*Problèmes à résoudre*:
a - Selon le document, quel est le diamètre du tuyau d'évacuation des eaux à réparer ?
b - Expliquez, s'il vous plaît, pourquoi Renaud de Châtillon a fait étrésillonner certaines fenêtres de l'hôtel, en vous appuyant sur le document.

━━━ Document ━━━

Le Directeur Général du Patrimoine, Monsieur Jean-François Hebert, a bien précisé « qu’il n’autoriserait pas la reconstruction du rempart tant que les inondations se poursuivraient » (Si demandeur pour reconstruction il y a, ce qui est une autre affaire.)
Enfin, Renaud de Châtillon a lui fait « étrésillonner » les fenêtres les plus menacées de l’hôtel afin d’éviter un écroulement.
Aujourd’hui en 2023, il n’a toujours pas été mis fin aux inondations alors même que le remède est connu : il convient de faire un réservoir sous le jardin Gislebertus (Il se remplit quand il pleut pour être vidé/utilisé par temps sec) et de réparer le tuyau existant d’évacuation des eau, d’un diamètre de 30 centimètres.

━━━ Données fournies ━━━

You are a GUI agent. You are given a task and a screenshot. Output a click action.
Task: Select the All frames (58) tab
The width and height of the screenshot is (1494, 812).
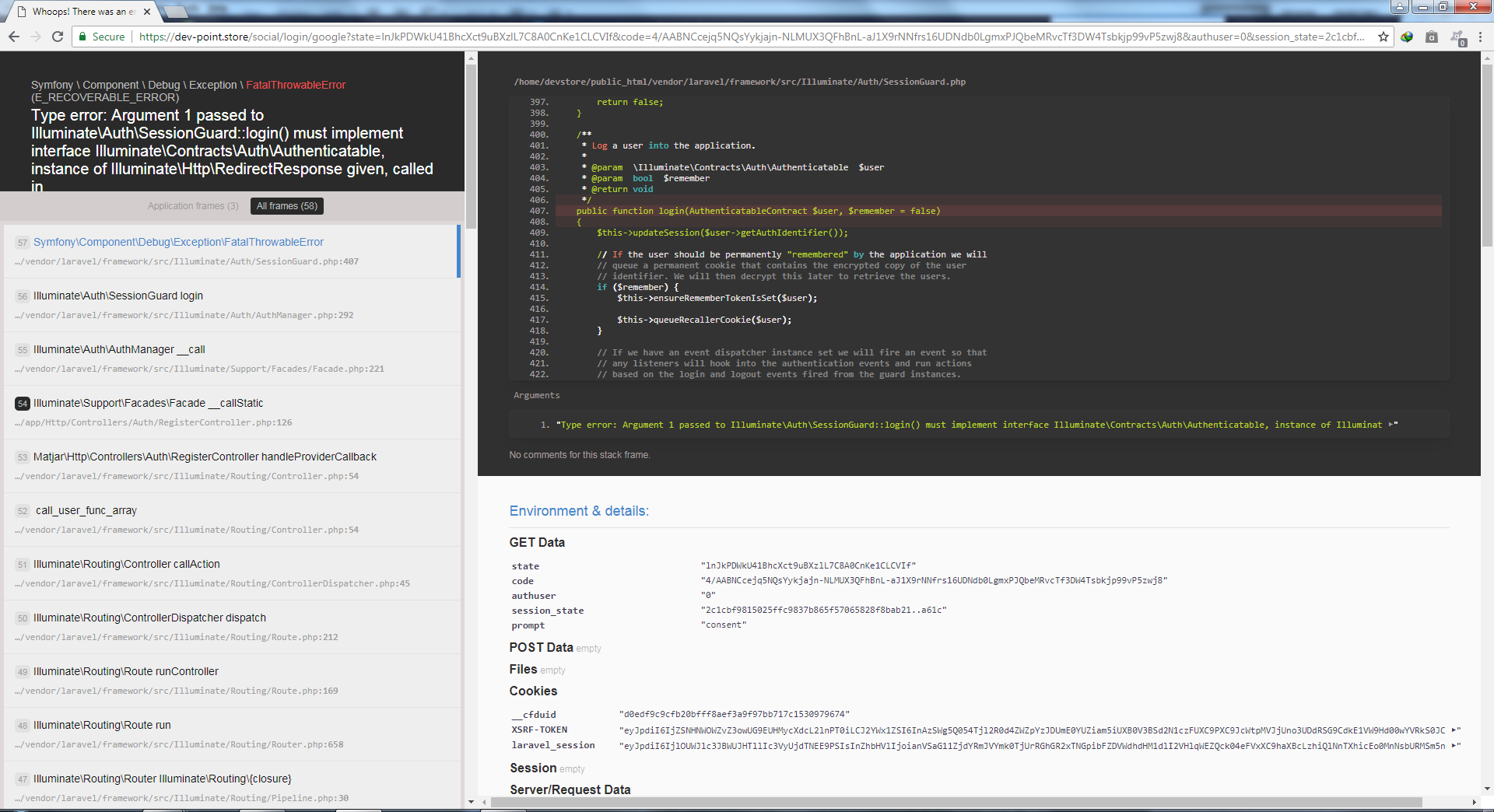pos(287,206)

━━━

*Solutions ci-dessous*:
a - 30 centimètres.

b - Il a fait étrésillonner les fenêtres les plus menacées de l'hôtel afin d'éviter un écroulement.